Mesmo pregando o diálogo, FHC diz que o PT é o responsável pela política do “nós contra eles”. E cita como consequência negativa o episódio em que o deputado Jean Wyllys (PSOL-RJ) cuspiu no rosto do colega Jair Bolsonaro (PSC-SP).

“Veja no que deu essa tentativa no Brasil de jogar ‘nós contra eles’. Isso veio principalmente do pessoal do PT, mas agora se generalizou”, diz. “Acho que chegou o momento no Brasil que nós precisamos, não é fazer um acordão de cúpula, mas serenar os ânimos e ver o que é que interessa a todos como um conjunto, como um país, um povo.”

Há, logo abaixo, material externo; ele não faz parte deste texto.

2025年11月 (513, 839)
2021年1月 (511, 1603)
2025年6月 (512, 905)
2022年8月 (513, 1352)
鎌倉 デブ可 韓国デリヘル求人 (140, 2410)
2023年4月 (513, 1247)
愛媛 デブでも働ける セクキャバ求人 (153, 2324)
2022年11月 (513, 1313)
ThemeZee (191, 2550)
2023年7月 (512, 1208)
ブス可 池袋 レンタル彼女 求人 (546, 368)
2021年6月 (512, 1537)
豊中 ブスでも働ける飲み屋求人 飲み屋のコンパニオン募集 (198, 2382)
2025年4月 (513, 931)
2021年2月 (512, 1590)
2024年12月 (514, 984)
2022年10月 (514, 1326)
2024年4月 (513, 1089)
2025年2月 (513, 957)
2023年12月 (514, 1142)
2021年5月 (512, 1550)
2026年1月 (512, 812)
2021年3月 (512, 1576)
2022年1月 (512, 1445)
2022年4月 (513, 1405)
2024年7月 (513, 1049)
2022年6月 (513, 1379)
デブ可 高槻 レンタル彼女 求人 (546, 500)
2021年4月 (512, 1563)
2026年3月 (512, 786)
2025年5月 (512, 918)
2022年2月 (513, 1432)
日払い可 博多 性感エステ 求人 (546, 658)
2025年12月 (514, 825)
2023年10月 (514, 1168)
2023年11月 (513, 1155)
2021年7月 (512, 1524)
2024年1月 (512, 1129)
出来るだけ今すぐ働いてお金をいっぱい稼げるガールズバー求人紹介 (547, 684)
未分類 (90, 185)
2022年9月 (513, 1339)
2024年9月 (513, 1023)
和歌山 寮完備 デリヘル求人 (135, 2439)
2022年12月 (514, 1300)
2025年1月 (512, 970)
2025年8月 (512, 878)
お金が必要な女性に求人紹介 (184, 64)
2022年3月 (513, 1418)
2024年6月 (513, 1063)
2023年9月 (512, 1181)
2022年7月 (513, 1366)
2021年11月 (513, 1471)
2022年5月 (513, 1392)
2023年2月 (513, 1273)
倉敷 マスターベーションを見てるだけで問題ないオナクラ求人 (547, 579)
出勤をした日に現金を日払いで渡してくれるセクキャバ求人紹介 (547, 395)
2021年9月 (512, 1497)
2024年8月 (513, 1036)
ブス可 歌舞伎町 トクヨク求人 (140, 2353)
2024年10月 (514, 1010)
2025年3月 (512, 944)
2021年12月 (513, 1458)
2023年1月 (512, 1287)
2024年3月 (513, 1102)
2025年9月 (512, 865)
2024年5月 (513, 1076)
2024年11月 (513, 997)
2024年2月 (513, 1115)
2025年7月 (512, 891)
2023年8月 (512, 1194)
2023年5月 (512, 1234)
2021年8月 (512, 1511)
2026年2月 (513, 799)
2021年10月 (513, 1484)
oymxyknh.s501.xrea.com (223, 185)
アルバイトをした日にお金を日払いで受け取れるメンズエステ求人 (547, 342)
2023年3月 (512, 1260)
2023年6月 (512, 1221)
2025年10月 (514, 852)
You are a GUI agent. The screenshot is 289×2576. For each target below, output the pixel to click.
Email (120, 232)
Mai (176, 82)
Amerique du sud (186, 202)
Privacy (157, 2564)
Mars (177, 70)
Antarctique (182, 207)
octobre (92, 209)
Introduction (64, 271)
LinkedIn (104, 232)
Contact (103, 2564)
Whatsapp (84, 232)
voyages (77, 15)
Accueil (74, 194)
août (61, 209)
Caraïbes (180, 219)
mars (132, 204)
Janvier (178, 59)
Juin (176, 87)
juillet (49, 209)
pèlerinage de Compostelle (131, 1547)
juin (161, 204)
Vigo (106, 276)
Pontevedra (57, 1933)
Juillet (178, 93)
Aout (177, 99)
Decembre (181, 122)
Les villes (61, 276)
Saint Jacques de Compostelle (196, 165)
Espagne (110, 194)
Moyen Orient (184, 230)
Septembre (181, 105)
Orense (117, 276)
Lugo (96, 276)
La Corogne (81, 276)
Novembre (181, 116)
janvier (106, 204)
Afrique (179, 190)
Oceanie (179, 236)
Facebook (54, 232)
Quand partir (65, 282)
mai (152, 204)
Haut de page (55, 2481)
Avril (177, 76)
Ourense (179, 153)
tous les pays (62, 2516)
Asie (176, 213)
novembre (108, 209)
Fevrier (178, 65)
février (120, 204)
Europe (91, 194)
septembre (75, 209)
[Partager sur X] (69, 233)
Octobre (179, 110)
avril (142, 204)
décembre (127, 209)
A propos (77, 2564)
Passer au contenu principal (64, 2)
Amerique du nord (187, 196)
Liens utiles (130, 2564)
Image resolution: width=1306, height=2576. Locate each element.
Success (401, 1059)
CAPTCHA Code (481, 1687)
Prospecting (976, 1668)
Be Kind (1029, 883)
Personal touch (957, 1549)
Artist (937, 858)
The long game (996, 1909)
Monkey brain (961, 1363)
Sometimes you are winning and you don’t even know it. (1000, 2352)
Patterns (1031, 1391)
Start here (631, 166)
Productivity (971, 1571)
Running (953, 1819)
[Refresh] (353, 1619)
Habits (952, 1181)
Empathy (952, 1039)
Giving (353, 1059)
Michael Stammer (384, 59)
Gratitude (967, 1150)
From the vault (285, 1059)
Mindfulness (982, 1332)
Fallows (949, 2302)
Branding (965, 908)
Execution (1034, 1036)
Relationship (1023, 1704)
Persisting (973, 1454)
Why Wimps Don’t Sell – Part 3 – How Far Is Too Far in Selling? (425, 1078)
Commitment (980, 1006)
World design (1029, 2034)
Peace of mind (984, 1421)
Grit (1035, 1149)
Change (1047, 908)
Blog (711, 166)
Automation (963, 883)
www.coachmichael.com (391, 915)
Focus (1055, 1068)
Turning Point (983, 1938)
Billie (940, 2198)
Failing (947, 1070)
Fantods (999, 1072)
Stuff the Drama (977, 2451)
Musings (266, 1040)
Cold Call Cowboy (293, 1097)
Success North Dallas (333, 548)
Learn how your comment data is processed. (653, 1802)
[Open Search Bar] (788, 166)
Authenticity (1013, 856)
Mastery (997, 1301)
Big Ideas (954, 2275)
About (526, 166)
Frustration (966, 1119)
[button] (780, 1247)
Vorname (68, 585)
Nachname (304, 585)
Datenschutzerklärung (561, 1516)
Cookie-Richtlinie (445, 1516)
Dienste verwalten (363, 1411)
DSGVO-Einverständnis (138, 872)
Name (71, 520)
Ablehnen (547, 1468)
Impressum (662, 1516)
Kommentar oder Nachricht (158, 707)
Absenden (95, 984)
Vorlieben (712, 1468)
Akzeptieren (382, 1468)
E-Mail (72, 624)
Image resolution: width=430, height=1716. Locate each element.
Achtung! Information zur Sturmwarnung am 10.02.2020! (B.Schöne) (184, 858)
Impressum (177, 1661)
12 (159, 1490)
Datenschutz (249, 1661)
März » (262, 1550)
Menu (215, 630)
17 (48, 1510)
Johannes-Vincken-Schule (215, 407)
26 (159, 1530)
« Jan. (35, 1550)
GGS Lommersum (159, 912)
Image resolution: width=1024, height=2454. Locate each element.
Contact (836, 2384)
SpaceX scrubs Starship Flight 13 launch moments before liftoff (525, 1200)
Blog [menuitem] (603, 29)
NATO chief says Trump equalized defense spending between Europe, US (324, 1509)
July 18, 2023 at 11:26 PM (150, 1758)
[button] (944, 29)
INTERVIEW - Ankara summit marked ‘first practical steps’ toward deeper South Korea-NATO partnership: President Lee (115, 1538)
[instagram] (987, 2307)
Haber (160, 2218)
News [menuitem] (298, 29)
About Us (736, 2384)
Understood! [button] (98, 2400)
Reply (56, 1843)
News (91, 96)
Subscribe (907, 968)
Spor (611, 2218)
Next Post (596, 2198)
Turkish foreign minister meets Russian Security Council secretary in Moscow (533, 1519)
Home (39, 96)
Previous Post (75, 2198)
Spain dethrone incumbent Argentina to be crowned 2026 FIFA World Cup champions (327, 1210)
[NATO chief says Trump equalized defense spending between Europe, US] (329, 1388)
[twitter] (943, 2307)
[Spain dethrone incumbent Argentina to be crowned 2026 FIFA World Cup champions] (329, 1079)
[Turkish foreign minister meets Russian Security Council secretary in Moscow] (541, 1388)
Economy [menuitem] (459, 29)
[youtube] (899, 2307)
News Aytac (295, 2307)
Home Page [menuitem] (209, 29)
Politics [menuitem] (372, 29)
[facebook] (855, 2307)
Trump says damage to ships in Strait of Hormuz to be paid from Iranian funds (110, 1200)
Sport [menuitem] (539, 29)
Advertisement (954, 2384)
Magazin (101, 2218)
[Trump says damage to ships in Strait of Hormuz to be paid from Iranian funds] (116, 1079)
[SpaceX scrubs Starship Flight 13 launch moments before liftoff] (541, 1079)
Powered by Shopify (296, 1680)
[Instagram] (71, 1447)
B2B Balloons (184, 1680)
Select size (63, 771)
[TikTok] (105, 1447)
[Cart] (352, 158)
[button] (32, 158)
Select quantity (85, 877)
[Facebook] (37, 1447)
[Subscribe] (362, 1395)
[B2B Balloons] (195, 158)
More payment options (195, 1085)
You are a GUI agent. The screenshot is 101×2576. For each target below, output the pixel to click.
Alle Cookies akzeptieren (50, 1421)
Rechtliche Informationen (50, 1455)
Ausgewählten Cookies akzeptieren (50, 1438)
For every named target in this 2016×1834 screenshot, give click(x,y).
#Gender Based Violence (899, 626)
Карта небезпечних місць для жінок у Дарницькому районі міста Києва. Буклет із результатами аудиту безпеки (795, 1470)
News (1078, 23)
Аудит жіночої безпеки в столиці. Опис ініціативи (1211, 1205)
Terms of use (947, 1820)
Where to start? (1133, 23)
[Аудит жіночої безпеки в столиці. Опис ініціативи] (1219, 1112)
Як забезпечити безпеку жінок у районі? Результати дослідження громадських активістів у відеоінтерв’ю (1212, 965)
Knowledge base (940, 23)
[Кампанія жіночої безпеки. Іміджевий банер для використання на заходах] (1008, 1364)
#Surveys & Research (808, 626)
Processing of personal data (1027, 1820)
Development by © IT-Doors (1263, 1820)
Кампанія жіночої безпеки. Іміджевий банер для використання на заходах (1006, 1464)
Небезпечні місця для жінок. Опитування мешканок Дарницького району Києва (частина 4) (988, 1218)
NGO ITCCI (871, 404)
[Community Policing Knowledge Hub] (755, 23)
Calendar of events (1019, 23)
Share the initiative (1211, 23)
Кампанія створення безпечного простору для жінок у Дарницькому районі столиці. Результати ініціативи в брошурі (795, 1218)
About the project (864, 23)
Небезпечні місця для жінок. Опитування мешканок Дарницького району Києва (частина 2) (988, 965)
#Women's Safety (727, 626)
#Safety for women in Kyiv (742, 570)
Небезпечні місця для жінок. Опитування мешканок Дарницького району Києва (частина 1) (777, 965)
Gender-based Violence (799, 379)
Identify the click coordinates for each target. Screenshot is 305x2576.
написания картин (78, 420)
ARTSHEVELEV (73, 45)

O assessor de Fernando Henrique Cardoso, Xico Graziano, disse que o vídeo foi motivado por cobranças que o ex-presidente recebeu nas redes sociais após afirmar que tanto Bolsonaro quanto Wyllys tinham “passado do limite” no episódio. “No fundo o que ele quiz dizer é que essa polarização ideolóigica empata o avanço da agenda moral do País”, disse.

FHC, no entanto, gravou as declarações às vésperas de uma reunião inédita entre dirigentes do Instituto Fernando Henrique Cardoso e da Fundação Perseu Abramo, braço acadêmico do PT. A reunião será no dia 18 e vai discutir a pesquisa Percepções e Valores Políticos nas Periferias de São Paulo, segundo a qual, para uma parcela significativa deste eleitorado, não existe o conceito de luta de classes, o Estado é visto como inimigo e os únicos caminhos para subir na vida são o mérito e o esforço pessoais.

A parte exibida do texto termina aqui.